» **ACTION ITEM**
Reproduce the passage on power styles word for word, from "Understanding your power" to "into the ground.".

» **TEXT PASSAGE**
################

Did your parents consider your feelings during a tense day, or did they expect you to do as you were told without question? Could you get one of your parents to agree to a request that had been refused by the other, or did they operate as a united front? Simple questions like these can help you determine how your signature power style emerges from the four core power styles: The Pleaser, The Charmer, The Commander and The Inspirer.
Understanding your power style can help you assess what types of activities will actually incent you to pause, and what situations may trigger you to overdo, overschedule and ultimately explode.
Pleasers want to keep other people happy. Many of them have internalized the belief that their value is based on their ability to work hard, meet other peoples’ expectations and minimize their own needs. Under pressure, pleasers can literally run themselves into the ground.
It’s vital for Pleasers to summon the courage necessary to hold others accountable and set boundaries to protect their time, their emotional composure and their physical health. Doing this sounds simple, but the first couple of times a Pleaser tries to clock off at 6 PM, it can feel terrifying. However, once Pleasers face their fears, they discover that others start to respect them more. What’s more, this enhances the respect they have for themselves.

################

» **DATA BELOW**
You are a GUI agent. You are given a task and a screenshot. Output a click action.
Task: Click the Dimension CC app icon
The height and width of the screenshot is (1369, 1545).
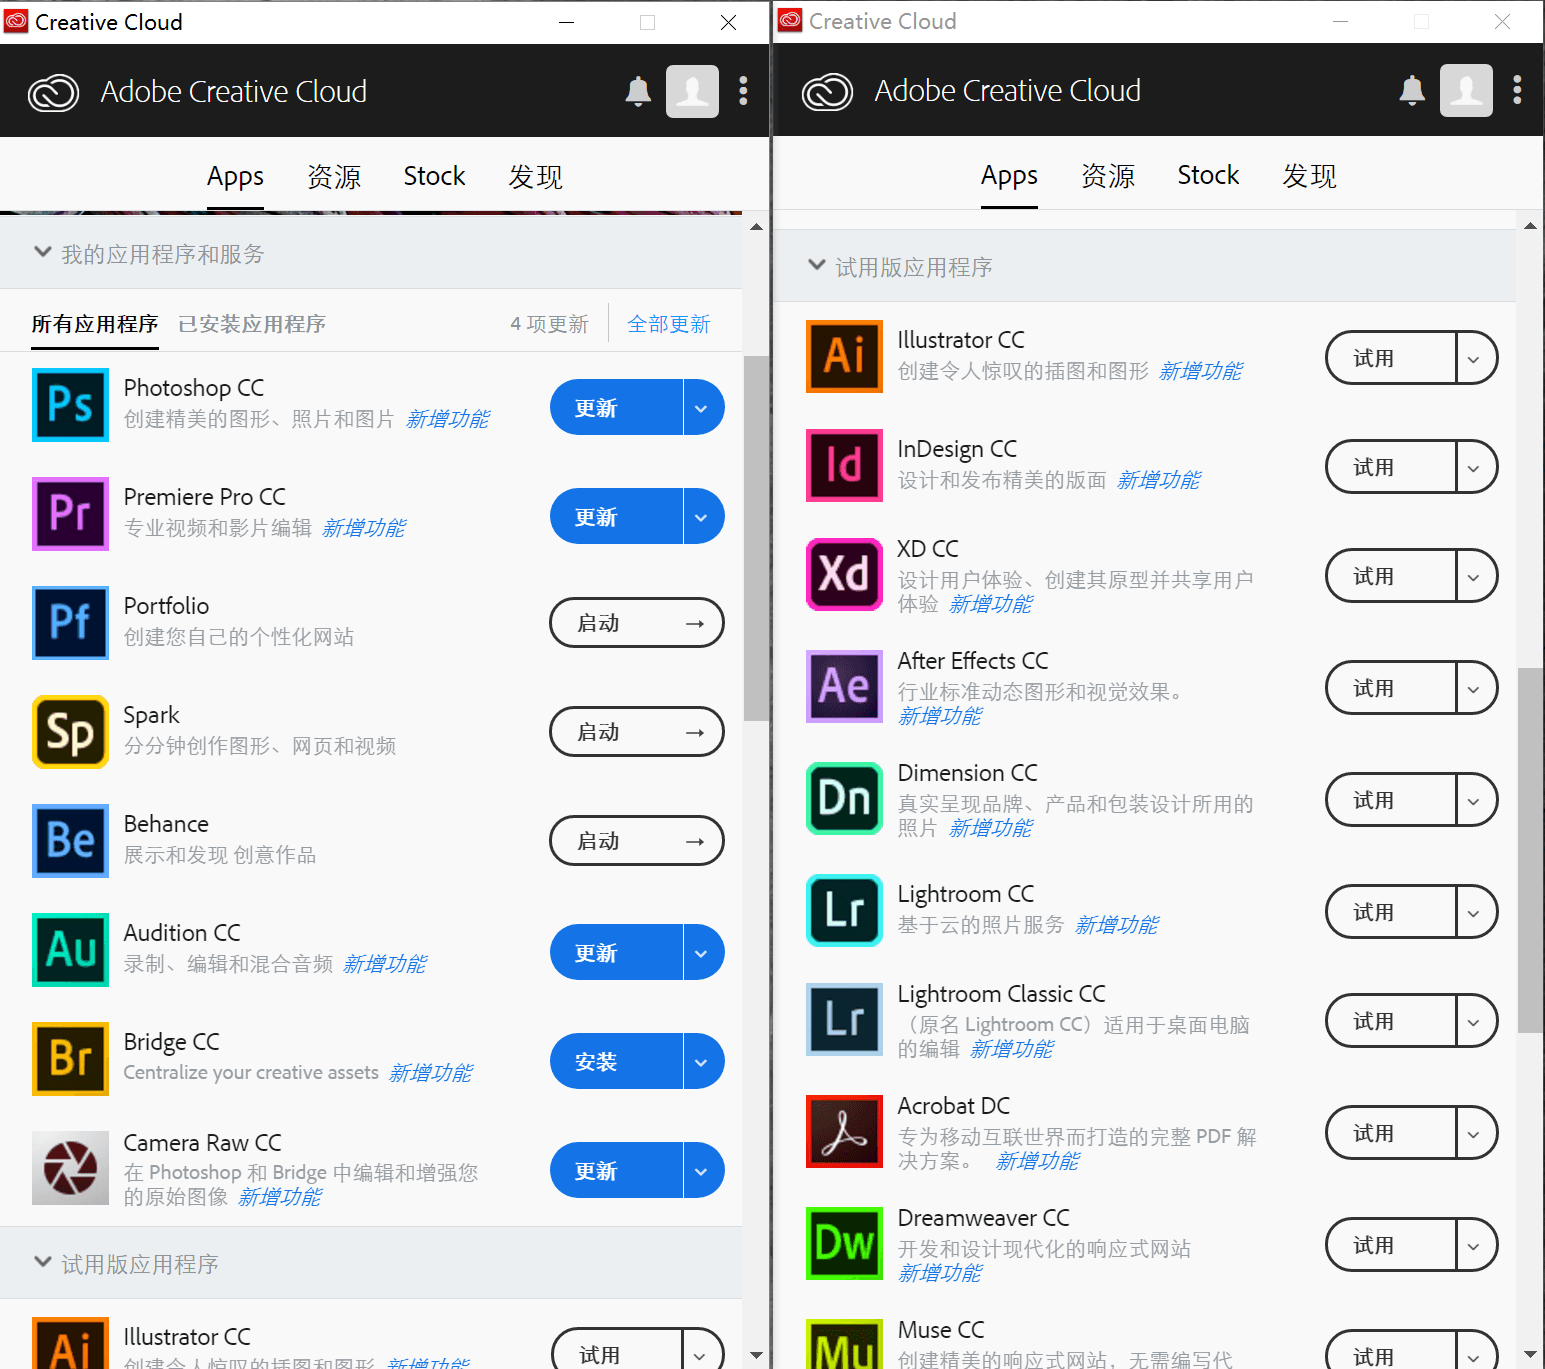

################

» **RESPONSE TO THIS EXERCISE**
Understanding your power style can help you assess what types of activities will actually incent you to pause, and what situations may trigger you to overdo, overschedule and ultimately explode.
Pleasers want to keep other people happy. Many of them have internalized the belief that their value is based on their ability to work hard, meet other peoples’ expectations and minimize their own needs. Under pressure, pleasers can literally run themselves into the ground.